Décision commentée · Droit du travail
VRP négociateur immobilier : le salaire fixe ne peut pas être requalifié en avance sur commissions
Cour d'appel de Rennes, 22 janvier 2026
Décision
Vrp négociateur immobilier
Fondement
avenant n°31 du 15 juin 2006
Juridiction
Cour d'appel de Rennes, infirmation totale
Indemnités obtenues
+ 17 000€
Contexte de l'affaire
Un salarié est embauché en octobre 2018 en qualité de voyageur-représentant-placier (VRP) exclusif non cadre dans une agence immobilière. Son contrat de travail stipule :
- une rémunération brute minimale mensuelle de 1 500 € ;
- un treizième mois mensuel de 125 € ;
- un commissionnement trimestriel sur chiffre d’affaires selon des tranches et pourcentages définis (24 %, 28 % ou 30 % selon le CA réalisé).
Le contrat reprend la formule conventionnelle selon laquelle « le salaire mensuel brut minimum peut constituer en tout ou partie une avance sur commissions ».
Pendant près de deux ans, tout se passe normalement. Puis, en décembre 2019, l’employeur opère une retenue brutale de 7 500 € bruts sur le salaire, ramenant le salaire net à 239 €. Deux autres retenues suivent : 3 000 € en mars 2020 et 4 500 € en juin 2020. En tout, 15 000 € prélevés unilatéralement, au titre de prétendues « reprises d’avances sur commissions ».
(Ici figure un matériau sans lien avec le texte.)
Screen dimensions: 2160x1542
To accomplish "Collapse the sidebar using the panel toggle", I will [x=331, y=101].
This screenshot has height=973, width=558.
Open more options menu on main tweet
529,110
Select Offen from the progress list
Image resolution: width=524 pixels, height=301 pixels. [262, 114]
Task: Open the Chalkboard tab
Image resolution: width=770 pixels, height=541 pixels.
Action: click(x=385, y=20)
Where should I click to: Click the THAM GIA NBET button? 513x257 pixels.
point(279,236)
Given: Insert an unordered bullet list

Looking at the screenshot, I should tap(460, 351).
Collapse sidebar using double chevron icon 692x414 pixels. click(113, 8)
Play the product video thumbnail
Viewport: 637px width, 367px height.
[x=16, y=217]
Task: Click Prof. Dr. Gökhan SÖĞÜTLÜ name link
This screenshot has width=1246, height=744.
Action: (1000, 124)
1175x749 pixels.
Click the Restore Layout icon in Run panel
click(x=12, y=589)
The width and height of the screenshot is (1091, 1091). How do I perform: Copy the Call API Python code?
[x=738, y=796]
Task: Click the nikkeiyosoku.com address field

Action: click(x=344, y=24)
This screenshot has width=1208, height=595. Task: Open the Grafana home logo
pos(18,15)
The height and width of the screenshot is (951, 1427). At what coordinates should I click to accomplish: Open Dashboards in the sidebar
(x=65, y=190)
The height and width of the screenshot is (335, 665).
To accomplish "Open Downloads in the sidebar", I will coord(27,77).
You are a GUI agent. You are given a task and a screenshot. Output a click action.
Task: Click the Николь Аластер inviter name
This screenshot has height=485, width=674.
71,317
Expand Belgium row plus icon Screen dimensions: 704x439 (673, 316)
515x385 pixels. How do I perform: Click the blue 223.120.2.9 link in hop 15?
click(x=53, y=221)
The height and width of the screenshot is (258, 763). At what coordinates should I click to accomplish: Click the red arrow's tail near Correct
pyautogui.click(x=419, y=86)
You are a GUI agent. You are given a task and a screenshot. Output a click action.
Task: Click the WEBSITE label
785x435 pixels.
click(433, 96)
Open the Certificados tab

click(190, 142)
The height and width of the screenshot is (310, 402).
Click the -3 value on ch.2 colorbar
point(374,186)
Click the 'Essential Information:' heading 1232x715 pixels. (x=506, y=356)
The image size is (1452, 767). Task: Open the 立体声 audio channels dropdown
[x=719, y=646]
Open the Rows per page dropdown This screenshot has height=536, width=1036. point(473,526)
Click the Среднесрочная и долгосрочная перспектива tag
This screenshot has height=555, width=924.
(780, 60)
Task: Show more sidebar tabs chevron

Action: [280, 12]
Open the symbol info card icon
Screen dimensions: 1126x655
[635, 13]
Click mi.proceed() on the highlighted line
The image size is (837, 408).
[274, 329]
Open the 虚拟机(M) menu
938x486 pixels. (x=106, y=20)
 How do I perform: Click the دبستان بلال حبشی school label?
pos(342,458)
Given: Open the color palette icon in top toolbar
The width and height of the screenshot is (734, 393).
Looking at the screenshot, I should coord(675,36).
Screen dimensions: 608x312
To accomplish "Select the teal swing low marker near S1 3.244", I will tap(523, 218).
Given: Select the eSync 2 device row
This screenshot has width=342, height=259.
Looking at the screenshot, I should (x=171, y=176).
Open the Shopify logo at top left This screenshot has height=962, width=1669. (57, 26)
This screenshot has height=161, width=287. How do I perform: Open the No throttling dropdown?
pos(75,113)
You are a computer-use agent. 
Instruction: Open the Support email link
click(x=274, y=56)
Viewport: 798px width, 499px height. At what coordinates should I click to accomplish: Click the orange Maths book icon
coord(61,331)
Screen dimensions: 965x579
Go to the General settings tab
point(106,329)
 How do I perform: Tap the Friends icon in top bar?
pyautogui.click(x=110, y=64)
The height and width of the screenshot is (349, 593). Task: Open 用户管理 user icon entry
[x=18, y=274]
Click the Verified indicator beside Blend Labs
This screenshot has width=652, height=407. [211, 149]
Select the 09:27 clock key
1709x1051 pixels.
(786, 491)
Ce qu'a jugé la Cour d'appel
La Cour d’appel de Rennes a infirmé le jugement en toutes ses dispositions et statué sur trois points fondamentaux.
1. Ce que dit la convention collective
La Cour rappelle d’abord le cadre conventionnel applicable : les VRP négociateurs immobiliers sont régis par l’avenant n°31 du 15 juin 2006 à la convention collective nationale de l’immobilier (et non par la convention collective nationale des VRP du 3 octobre 1975).
L’avenant n°40 du 15 mai 2008 fixe quant à lui le minimum garanti à 1 300 € bruts mensuels. Il précise également que le salaire minimum brut peut constituer une avance — sans que ce soit une obligation.
« La rémunération du négociateur est composée essentiellement ou exclusivement de commissions. Elle relève du libre accord du négociateur immobilier et de son employeur sous réserve du présent statut ; le salaire minimum tel que fixé au présent article 4.2 pouvant constituer en tout ou partie une avance sur commissions. »
2. Ce que dit le contrat de travail : une dérogation favorable au salarié
C’est ici que réside l’essentiel du raisonnement. La Cour relève que le contrat et son annexe, signés par les deux parties, prévoient explicitement :
- une partie fixe : 1 500 € + treizième mois ;
- une partie variable : commissions calculées trimestriellement.
La Cour applique ici le principe général selon lequel les parties au contrat de travail peuvent librement déroger aux dispositions conventionnelles dès lors que les stipulations contractuelles sont plus favorables au salarié. Prévoir un fixe garanti — et non une simple avance — est une disposition plus favorable. L’employeur ne peut pas s’en prévaloir a posteriori pour opérer des reprises.
« Les parties […] étaient libres de déroger aux dispositions conventionnelles par des dispositions contractuelles plus favorables pour le salarié. »
3. L'annonce de recrutement : un indice supplémentaire
La Cour note que l’annonce de recrutement mentionnait expressément « un fixe et des commissions » — non une rémunération exclusivement composée de commissions. Cette mention, produite aux débats par le salarié, constitue un élément contextuel éclairant la commune intention des parties au moment de la conclusion du contrat.
L’argument de l’employeur selon lequel le salarié n’avait pas d’expérience dans l’immobilier et ne pouvait donc pas prétendre à un vrai fixe est écarté avec fermeté : c’est précisément l’employeur qui a librement consenti ces conditions au moment du recrutement.
Enseignements pratiques pour les salariés
- La clause conventionnelle autorisant le fixe à constituer une avance sur commissions n’est qu’une faculté, non une obligation automatique.
- Si le contrat prévoit un salaire fixe distinct des commissions, l’employeur ne peut pas unilatéralement requalifier ce fixe en avance.
- Les retenues sur salaire sont plafonnées au 1/10e du net exigible (art. L3251-3 C. trav.) : un salaire net de 239 € pour 1 500 € de fixe est manifestement illicite.
- L’annonce de recrutement peut constituer un élément contractuel opposable à l’employeur.
- Le calcul de l’indemnité de rupture conventionnelle doit intégrer les rappels de salaire obtenus.